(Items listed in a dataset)
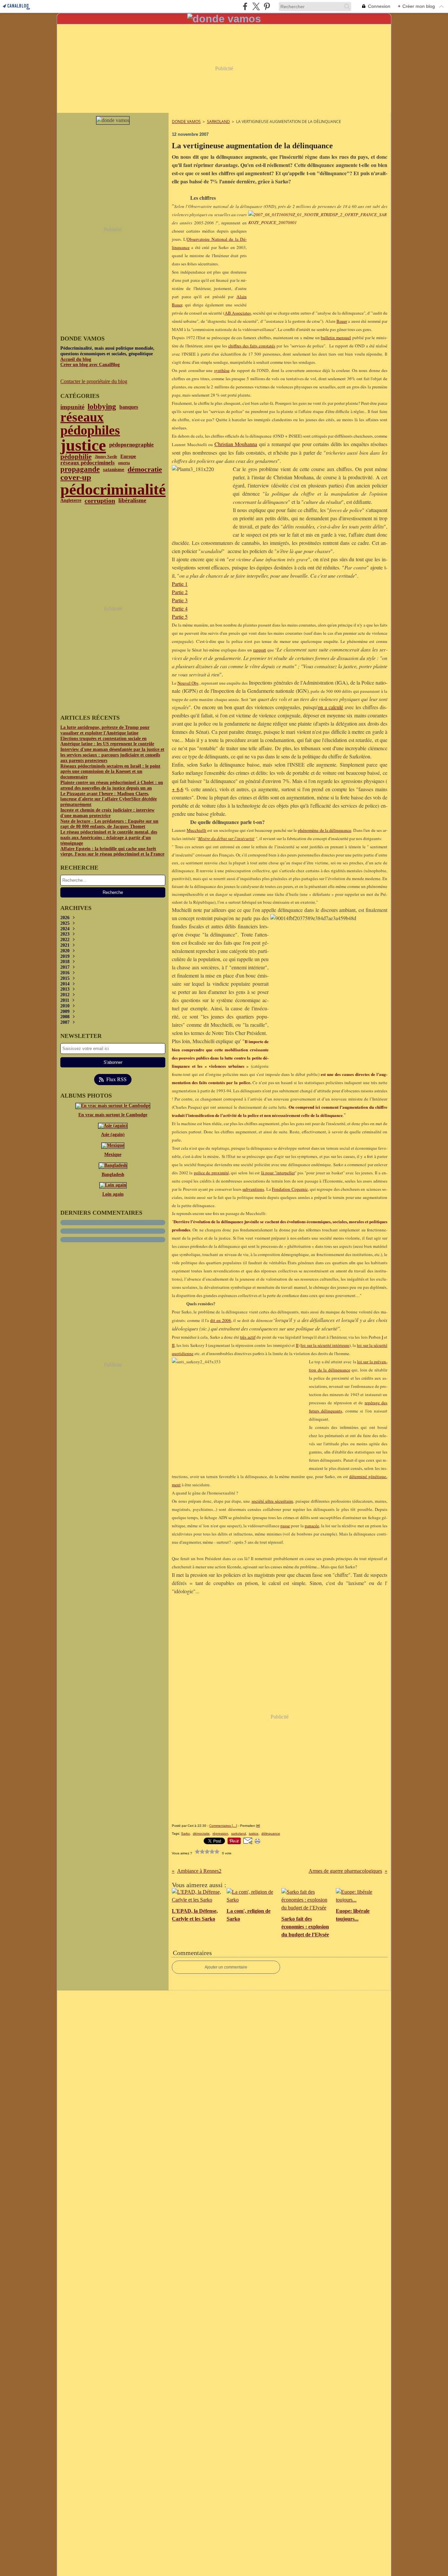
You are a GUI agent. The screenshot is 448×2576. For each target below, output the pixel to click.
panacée (312, 1526)
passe (285, 1526)
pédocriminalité (113, 489)
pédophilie (76, 456)
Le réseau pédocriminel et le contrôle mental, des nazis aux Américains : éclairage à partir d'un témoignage (108, 838)
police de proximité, (212, 1173)
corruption (100, 500)
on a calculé (330, 707)
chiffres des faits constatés (251, 346)
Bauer (341, 321)
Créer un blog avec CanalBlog (90, 364)
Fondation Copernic (290, 1189)
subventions (253, 1189)
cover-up (75, 477)
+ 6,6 (177, 789)
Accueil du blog (75, 359)
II (173, 1345)
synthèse (222, 370)
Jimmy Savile (106, 457)
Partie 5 (180, 616)
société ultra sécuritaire (272, 1501)
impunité (72, 407)
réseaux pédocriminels (87, 462)
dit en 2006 (220, 1320)
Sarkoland (218, 121)
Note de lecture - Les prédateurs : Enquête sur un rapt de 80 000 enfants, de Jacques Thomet (109, 824)
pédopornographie (131, 445)
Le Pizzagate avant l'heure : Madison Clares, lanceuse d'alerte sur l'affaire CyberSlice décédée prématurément (108, 799)
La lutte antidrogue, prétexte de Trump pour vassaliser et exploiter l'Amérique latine (105, 730)
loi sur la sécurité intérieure (325, 1345)
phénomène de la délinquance (324, 830)
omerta (124, 463)
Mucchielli (196, 830)
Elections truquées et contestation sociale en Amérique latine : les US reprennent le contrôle (107, 741)
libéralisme (132, 501)
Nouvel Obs (187, 683)
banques (128, 407)
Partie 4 (180, 608)
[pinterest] (267, 6)
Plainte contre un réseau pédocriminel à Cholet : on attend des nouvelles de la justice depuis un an (111, 785)
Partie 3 (180, 600)
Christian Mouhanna (235, 444)
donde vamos (186, 121)
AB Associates (238, 313)
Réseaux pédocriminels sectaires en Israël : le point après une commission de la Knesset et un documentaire (110, 772)
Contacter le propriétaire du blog (93, 381)
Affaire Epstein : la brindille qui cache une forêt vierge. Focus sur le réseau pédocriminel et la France (112, 851)
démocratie (145, 469)
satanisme (113, 469)
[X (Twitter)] (256, 6)
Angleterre (70, 500)
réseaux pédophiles (90, 424)
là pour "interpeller (278, 1173)
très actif (247, 1337)
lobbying (102, 407)
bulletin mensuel (336, 337)
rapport (259, 650)
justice (83, 445)
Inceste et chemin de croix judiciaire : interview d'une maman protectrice (107, 813)
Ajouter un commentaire (226, 1967)
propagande (80, 469)
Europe (128, 456)
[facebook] (245, 6)
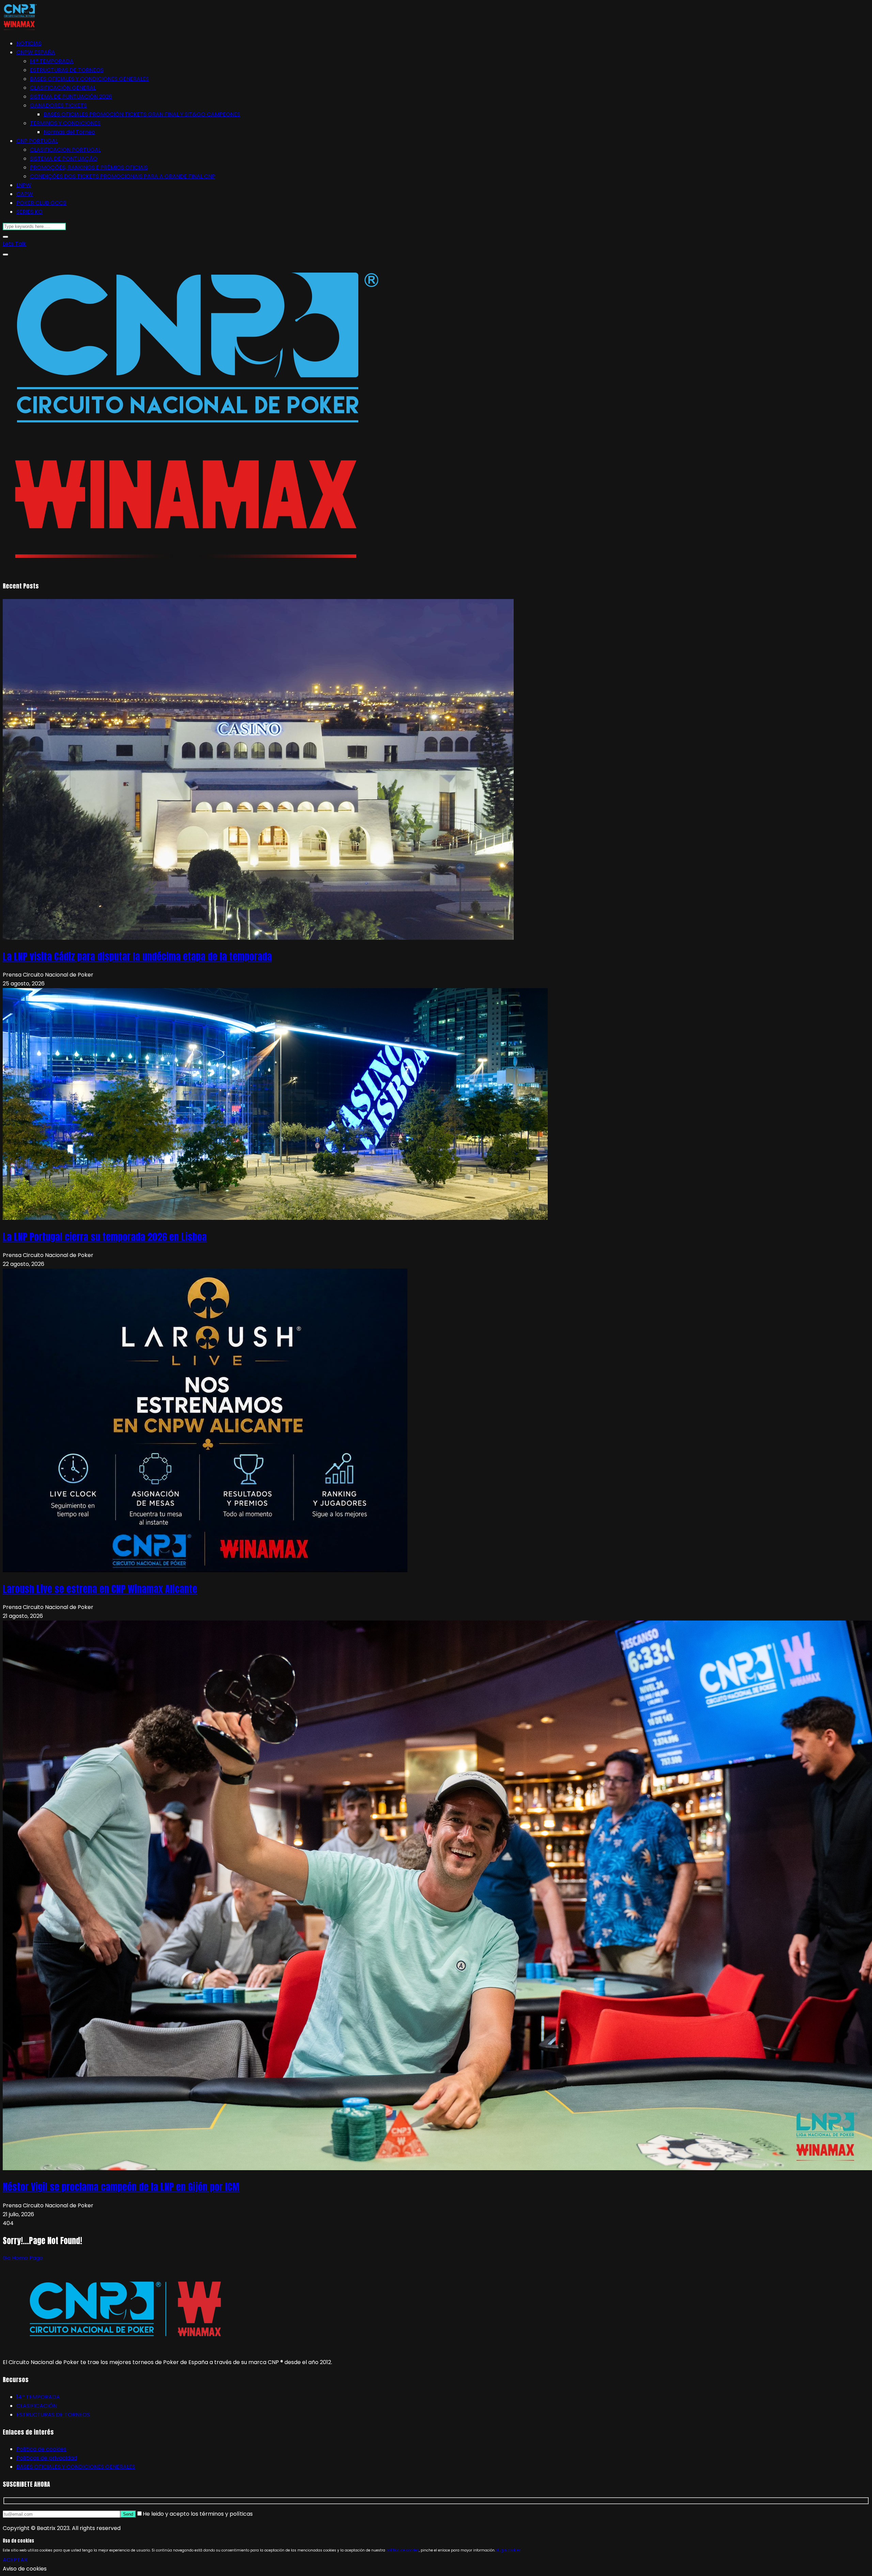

- **Work request**:
Your output should consist solely of the lines from the line containing "satanisme (113, 469)" through the end of the data above, copied exactly, with images removed.

- **Response to this exercise**:
satanisme (113, 469)
[X (Twitter)] (256, 6)
Angleterre (70, 500)
réseaux pédophiles (90, 424)
là pour "interpeller (278, 1173)
très actif (247, 1337)
lobbying (102, 407)
bulletin mensuel (336, 337)
rapport (259, 650)
justice (83, 445)
Inceste et chemin de croix judiciaire : interview d'une maman protectrice (107, 813)
Ajouter un commentaire (226, 1967)
propagande (80, 469)
Europe (128, 456)
[facebook] (245, 6)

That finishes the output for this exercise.